Publicación de RISE

Comunicado sobre la situación en Colombia

Desde la Red Internacional para la Innovación en Seguridad (RISE), la Red de Mujeres que trabajan temas de Seguridad y Defensa en Latinoamérica y el Caribe (Amassuru) y el Grupo de Trabajo Violencias, Políticas de Seguridad y Resistencias del Consejo Latinoamericano de Ciencias Sociales -CLACSO, expresamos nuestra solidaridad con el pueblo de Colombia y rechazamos categóricamente las situaciones de violencia sistemática en el país por parte de la fuerza pública en las protestas sociales ocurridas entre el 28 de abril y el 3 de mayo de 2021.
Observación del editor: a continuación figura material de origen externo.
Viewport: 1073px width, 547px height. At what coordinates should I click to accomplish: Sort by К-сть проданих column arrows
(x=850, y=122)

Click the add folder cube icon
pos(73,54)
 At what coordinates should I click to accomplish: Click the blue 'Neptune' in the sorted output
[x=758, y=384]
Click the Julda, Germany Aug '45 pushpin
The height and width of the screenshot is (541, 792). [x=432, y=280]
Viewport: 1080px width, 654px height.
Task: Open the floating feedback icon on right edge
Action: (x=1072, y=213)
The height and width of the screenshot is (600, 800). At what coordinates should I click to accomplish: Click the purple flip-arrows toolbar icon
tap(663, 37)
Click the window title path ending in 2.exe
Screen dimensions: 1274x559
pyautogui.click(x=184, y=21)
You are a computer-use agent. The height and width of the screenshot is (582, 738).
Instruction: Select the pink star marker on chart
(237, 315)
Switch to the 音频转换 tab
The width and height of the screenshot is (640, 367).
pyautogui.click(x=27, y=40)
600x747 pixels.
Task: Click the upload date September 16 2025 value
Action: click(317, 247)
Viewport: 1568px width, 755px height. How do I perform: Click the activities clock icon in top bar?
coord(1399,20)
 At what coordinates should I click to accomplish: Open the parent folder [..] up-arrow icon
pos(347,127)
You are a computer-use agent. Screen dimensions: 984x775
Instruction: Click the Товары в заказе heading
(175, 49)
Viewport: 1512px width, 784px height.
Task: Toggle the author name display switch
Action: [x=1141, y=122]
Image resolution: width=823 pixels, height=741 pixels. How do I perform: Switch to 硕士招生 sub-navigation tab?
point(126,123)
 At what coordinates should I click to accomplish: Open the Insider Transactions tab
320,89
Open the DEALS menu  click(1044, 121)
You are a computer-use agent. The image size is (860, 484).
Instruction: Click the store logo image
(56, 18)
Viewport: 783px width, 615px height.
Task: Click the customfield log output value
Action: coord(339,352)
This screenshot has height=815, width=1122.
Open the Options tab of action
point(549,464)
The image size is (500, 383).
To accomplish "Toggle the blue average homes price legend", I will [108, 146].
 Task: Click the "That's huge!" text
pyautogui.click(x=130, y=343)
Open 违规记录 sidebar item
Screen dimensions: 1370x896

Según las denuncias realizadas por diferentes organizaciones locales de derechos humanos, se reporta hasta el momento la muerte de más de una docena de personas, varias de ellas jóvenes y menores de edad. Se han denunciado más de 900 casos de violencia policial, incluyendo víctimas de agresión en sus ojos, detenciones arbitrarias en contra de los y las manifestantes, agresiones contra periodistas y acoso y violencia sexual contra mujeres participantes en las manifestaciones.

Es importante que los hechos ocurridos durante las protestas sean investigados y sancionados de manera imparcial e independiente para que no queden en la impunidad.

La protesta e indignación social surgida el 28 de abril de 2021 tuvieron como detonante la propuesta de reforma tributaria denominada “Ley de solidaridad sostenible” que gravaba artículos de primera necesidad y los servicios públicos.

Si bien el proyecto de ley ha sido retirado ha costado vidas perdidas.

El gobierno ha anunciado la modificación del proyecto por tanto las protestas se mantienen, así como la preocupación y el rechazo por la orden del presidente Iván Duque del día 1 de mayo de 2021 de la asistencia militar para intervenir las ciudades donde se están realizando las movilizaciones sociales con el argumento de proteger a la población. En Bogotá pese al rechazo de las autoridades locales, tanquetas y personal del ejército hacen presencia en ciertos sectores de la ciudad. En Cali la situación es muy preocupante.

Las fuerzas armadas no deben participar de las actividades relacionadas con la protección de las manifestaciones públicas.

Asimismo, debe evitarse calificar a las personas manifestantes como “terroristas” y el uso de manera extensiva y abusiva de figuras penales que criminalizan la protesta social y a los y las manifestantes. En este sentido, es preocupante el ambiente generalizado de zozobra y de miedo que se ha generado con la construcción de estas categorías de enemigo tanto en zonas urbanas como rurales.

En un contexto en el cual se ha producido el homicidio sistemático de cientos de líderes y lideresas sociales en todo el territorio Colombiano desde la firma del Acuerdo de Paz con las FARC, el desplazamiento forzado y el confinamiento de comunidades enteras por el enfrentamiento entre grupos armados ilegales en zonas de disputa por las rutas de la droga, por otros mercados ilícitos y por la reconfiguración de las estructuras criminales, es imprescindible que el Estado cumpla con su obligación de garantizar los principios de legalidad, proporcionalidad, necesidad, no discriminación, rendición de cuentas y demás obligaciones de protección de los derechos humanos de la ciudadanía.

De igual forma, es determinante que el gobierno de Colombia escuche los reclamos sociales y promueva reformas para el bienestar de los colombianos y las colombianas. Según el último reporte del Departamento Nacional de Estadísticas (DANE), la pobreza aumentó en el país del 35,7 % en el año 2019 al 42,5 % en el año 2020, Colombia pasó de tener 17,4 a 21 millones de personas en situación de pobreza monetaria sin contar las realidades de la desigualdad social y el hambre en los territorios del país que no se registran en las cifras oficiales. 

En el marco de un Estado Social de Derecho la protesta social no puede constituir una amenaza al orden público. Por el contrario, forma parte del ejercicio de la democracia, es un derecho reconocido y protegido por las normas y estándares internacionales, y los Estados tienen el deber de actuar sobre la base de la licitud de las protestas y manifestaciones públicas, así como investigar y sancionar cualquier uso desmedido de la fuerza.